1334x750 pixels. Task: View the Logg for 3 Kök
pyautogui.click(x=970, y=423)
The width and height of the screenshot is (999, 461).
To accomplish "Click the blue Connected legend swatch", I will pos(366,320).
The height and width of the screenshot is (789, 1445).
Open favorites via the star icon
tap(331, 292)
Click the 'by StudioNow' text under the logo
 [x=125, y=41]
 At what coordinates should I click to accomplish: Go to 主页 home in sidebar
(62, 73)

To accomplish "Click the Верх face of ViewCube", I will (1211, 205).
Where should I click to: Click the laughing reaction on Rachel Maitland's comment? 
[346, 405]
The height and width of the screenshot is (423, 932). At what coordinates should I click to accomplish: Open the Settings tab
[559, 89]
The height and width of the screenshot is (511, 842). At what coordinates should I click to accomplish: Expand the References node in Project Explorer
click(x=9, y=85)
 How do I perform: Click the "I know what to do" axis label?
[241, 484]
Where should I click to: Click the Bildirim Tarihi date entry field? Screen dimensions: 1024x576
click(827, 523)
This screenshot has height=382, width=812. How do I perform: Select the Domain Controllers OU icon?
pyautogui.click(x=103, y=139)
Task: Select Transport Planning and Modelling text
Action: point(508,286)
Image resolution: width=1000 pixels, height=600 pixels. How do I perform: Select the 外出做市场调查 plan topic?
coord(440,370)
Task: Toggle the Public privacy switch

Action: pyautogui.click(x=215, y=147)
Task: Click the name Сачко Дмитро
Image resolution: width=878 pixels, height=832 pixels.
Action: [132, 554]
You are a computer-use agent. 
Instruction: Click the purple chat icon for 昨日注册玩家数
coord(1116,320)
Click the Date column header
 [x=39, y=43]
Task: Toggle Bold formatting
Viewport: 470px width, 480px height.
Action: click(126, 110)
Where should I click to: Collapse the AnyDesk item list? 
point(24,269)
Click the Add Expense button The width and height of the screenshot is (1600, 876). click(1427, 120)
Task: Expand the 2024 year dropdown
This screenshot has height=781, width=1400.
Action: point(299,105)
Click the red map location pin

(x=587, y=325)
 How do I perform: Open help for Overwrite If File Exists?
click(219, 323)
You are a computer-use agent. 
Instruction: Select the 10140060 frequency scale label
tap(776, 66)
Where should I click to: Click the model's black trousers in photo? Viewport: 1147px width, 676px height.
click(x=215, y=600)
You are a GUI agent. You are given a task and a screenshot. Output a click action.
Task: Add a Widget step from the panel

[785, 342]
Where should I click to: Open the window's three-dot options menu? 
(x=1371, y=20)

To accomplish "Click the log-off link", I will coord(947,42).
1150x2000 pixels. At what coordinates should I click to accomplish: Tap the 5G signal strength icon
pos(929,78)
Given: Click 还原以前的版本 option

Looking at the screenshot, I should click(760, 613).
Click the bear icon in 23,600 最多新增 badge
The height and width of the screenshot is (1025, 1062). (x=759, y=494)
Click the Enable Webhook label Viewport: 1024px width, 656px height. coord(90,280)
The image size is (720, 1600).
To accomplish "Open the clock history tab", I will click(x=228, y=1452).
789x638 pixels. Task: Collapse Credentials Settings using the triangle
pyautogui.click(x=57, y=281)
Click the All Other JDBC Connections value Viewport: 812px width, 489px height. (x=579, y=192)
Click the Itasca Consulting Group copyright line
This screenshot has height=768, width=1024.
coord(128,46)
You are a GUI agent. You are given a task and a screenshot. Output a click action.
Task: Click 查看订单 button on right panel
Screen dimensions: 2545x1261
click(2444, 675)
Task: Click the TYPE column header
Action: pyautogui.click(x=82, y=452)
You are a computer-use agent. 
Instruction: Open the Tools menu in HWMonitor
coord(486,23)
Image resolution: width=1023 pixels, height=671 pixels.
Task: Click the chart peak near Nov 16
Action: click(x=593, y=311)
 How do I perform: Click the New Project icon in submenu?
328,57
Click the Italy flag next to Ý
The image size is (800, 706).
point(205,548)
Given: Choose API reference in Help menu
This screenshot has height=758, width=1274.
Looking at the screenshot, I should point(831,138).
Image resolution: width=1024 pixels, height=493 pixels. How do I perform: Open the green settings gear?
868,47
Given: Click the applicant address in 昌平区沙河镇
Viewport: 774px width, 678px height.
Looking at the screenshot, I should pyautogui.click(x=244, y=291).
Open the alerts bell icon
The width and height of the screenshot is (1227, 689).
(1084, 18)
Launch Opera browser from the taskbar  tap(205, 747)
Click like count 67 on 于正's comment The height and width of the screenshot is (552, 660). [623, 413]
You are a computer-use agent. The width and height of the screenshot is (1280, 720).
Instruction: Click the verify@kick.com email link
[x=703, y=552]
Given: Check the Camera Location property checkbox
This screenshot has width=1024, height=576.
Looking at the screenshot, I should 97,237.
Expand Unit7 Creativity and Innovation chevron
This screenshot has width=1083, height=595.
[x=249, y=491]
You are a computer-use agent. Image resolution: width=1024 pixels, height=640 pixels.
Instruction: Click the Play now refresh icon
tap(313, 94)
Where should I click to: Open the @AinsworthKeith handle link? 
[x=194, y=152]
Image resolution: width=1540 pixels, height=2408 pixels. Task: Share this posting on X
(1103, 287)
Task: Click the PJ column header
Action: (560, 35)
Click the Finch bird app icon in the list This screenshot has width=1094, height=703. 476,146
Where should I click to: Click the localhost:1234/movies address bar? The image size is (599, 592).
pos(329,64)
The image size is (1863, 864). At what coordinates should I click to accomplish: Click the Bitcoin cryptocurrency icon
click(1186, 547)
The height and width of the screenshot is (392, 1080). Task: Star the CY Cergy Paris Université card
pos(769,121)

——————————

What is needed is an exact copy of all the data above.

Solution below
1334x750 pixels. Task: View the Logg for 3 Kök
pyautogui.click(x=970, y=423)
The width and height of the screenshot is (999, 461).
To accomplish "Click the blue Connected legend swatch", I will pos(366,320).
The height and width of the screenshot is (789, 1445).
Open favorites via the star icon
tap(331, 292)
Click the 'by StudioNow' text under the logo
 [x=125, y=41]
 At what coordinates should I click to accomplish: Go to 主页 home in sidebar
(62, 73)

To accomplish "Click the Верх face of ViewCube", I will (1211, 205).
Where should I click to: Click the laughing reaction on Rachel Maitland's comment? 
[346, 405]
The height and width of the screenshot is (423, 932). At what coordinates should I click to accomplish: Open the Settings tab
[559, 89]
The height and width of the screenshot is (511, 842). At what coordinates should I click to accomplish: Expand the References node in Project Explorer
click(x=9, y=85)
 How do I perform: Click the "I know what to do" axis label?
[241, 484]
Where should I click to: Click the Bildirim Tarihi date entry field? Screen dimensions: 1024x576
click(827, 523)
This screenshot has height=382, width=812. How do I perform: Select the Domain Controllers OU icon?
pyautogui.click(x=103, y=139)
Task: Select Transport Planning and Modelling text
Action: point(508,286)
Image resolution: width=1000 pixels, height=600 pixels. How do I perform: Select the 外出做市场调查 plan topic?
coord(440,370)
Task: Toggle the Public privacy switch

Action: pyautogui.click(x=215, y=147)
Task: Click the name Сачко Дмитро
Image resolution: width=878 pixels, height=832 pixels.
Action: [132, 554]
You are a computer-use agent. 
Instruction: Click the purple chat icon for 昨日注册玩家数
coord(1116,320)
Click the Date column header
 [x=39, y=43]
Task: Toggle Bold formatting
Viewport: 470px width, 480px height.
Action: click(126, 110)
Where should I click to: Collapse the AnyDesk item list? 
point(24,269)
Click the Add Expense button The width and height of the screenshot is (1600, 876). click(1427, 120)
Task: Expand the 2024 year dropdown
This screenshot has height=781, width=1400.
Action: point(299,105)
Click the red map location pin

(x=587, y=325)
 How do I perform: Open help for Overwrite If File Exists?
click(219, 323)
You are a computer-use agent. 
Instruction: Select the 10140060 frequency scale label
tap(776, 66)
Where should I click to: Click the model's black trousers in photo? Viewport: 1147px width, 676px height.
click(x=215, y=600)
You are a GUI agent. You are given a task and a screenshot. Output a click action.
Task: Add a Widget step from the panel

[785, 342]
Where should I click to: Open the window's three-dot options menu? 
(x=1371, y=20)

To accomplish "Click the log-off link", I will coord(947,42).
1150x2000 pixels. At what coordinates should I click to accomplish: Tap the 5G signal strength icon
pos(929,78)
Given: Click 还原以前的版本 option

Looking at the screenshot, I should click(760, 613).
Click the bear icon in 23,600 最多新增 badge
The height and width of the screenshot is (1025, 1062). (x=759, y=494)
Click the Enable Webhook label Viewport: 1024px width, 656px height. coord(90,280)
The image size is (720, 1600).
To accomplish "Open the clock history tab", I will click(x=228, y=1452).
789x638 pixels. Task: Collapse Credentials Settings using the triangle
pyautogui.click(x=57, y=281)
Click the All Other JDBC Connections value Viewport: 812px width, 489px height. (x=579, y=192)
Click the Itasca Consulting Group copyright line
This screenshot has height=768, width=1024.
coord(128,46)
You are a GUI agent. You are given a task and a screenshot. Output a click action.
Task: Click 查看订单 button on right panel
Screen dimensions: 2545x1261
click(2444, 675)
Task: Click the TYPE column header
Action: pyautogui.click(x=82, y=452)
You are a computer-use agent. 
Instruction: Open the Tools menu in HWMonitor
coord(486,23)
Image resolution: width=1023 pixels, height=671 pixels.
Task: Click the chart peak near Nov 16
Action: click(x=593, y=311)
 How do I perform: Click the New Project icon in submenu?
328,57
Click the Italy flag next to Ý
The image size is (800, 706).
point(205,548)
Given: Choose API reference in Help menu
This screenshot has height=758, width=1274.
Looking at the screenshot, I should point(831,138).
Image resolution: width=1024 pixels, height=493 pixels. How do I perform: Open the green settings gear?
868,47
Given: Click the applicant address in 昌平区沙河镇
Viewport: 774px width, 678px height.
Looking at the screenshot, I should pyautogui.click(x=244, y=291).
Open the alerts bell icon
The width and height of the screenshot is (1227, 689).
(1084, 18)
Launch Opera browser from the taskbar  tap(205, 747)
Click like count 67 on 于正's comment The height and width of the screenshot is (552, 660). [623, 413]
You are a computer-use agent. The width and height of the screenshot is (1280, 720).
Instruction: Click the verify@kick.com email link
[x=703, y=552]
Given: Check the Camera Location property checkbox
This screenshot has width=1024, height=576.
Looking at the screenshot, I should 97,237.
Expand Unit7 Creativity and Innovation chevron
This screenshot has width=1083, height=595.
[x=249, y=491]
You are a computer-use agent. Image resolution: width=1024 pixels, height=640 pixels.
Instruction: Click the Play now refresh icon
tap(313, 94)
Where should I click to: Open the @AinsworthKeith handle link? 
[x=194, y=152]
Image resolution: width=1540 pixels, height=2408 pixels. Task: Share this posting on X
(1103, 287)
Task: Click the PJ column header
Action: (560, 35)
Click the Finch bird app icon in the list This screenshot has width=1094, height=703. 476,146
Where should I click to: Click the localhost:1234/movies address bar? The image size is (599, 592).
pos(329,64)
The image size is (1863, 864). At what coordinates should I click to accomplish: Click the Bitcoin cryptocurrency icon
click(1186, 547)
The height and width of the screenshot is (392, 1080). Task: Star the CY Cergy Paris Université card
pos(769,121)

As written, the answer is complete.